#### YOUR OBJECTIVE
Format the part of the records that begins with the line containing "Click the 21:49 meeting timer" and runs through the end of the records as a JSON list of strings, one string per line, skipping blank lines. Leave the pictures out of your answer.

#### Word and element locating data
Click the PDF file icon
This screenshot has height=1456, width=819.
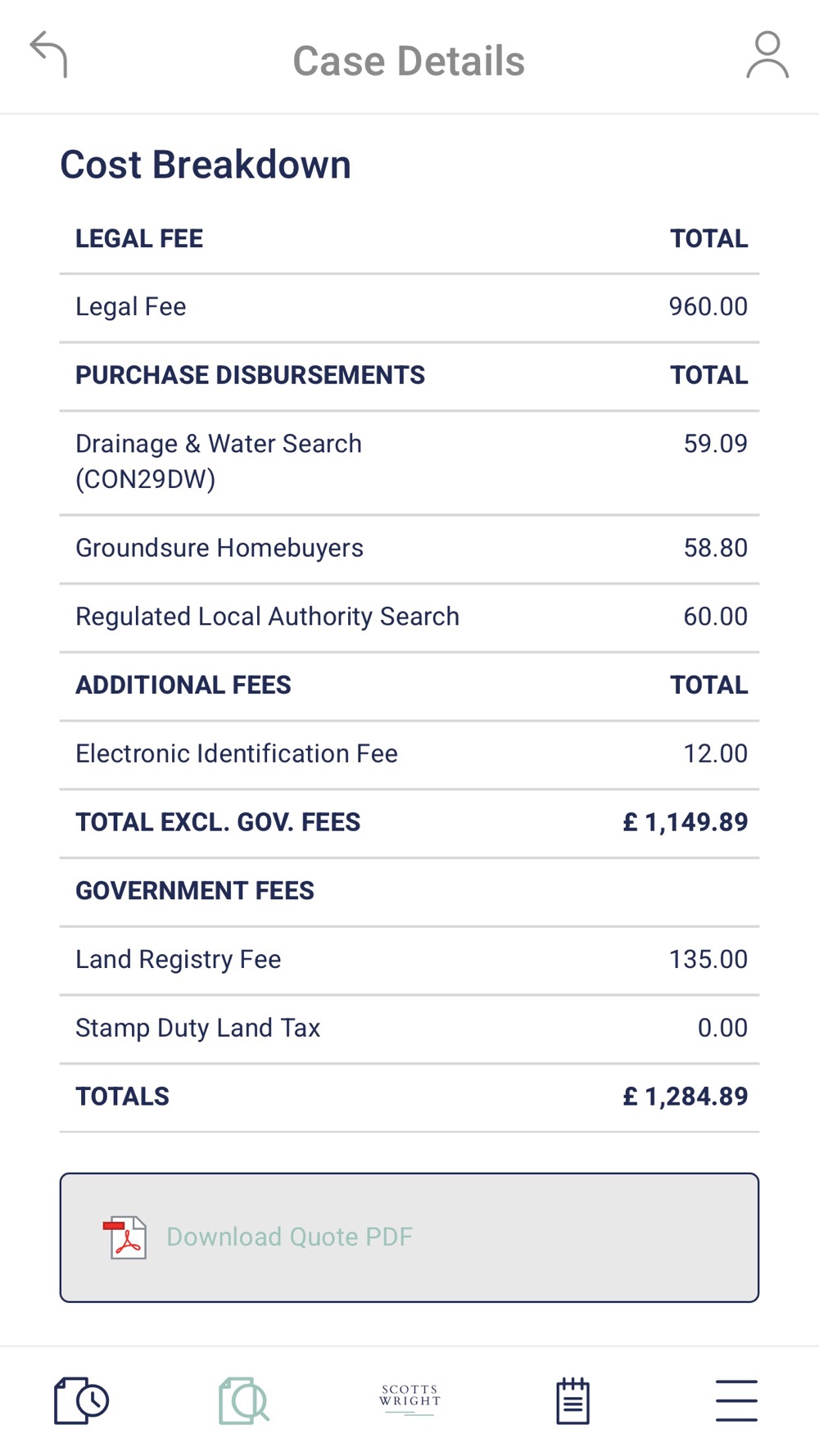coord(124,1237)
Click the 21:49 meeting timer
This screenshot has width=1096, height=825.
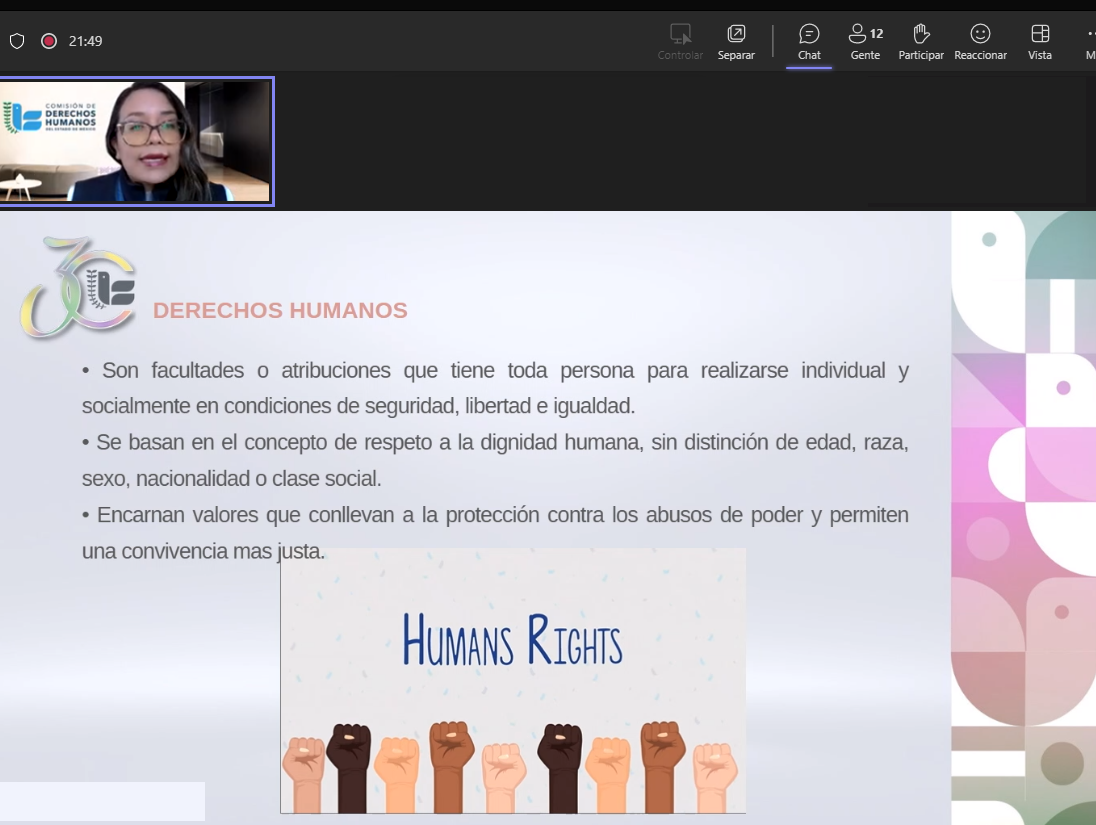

#### RESULT OF THIS EXERCISE
[
  "Click the 21:49 meeting timer",
  "This screenshot has width=1096, height=825."
]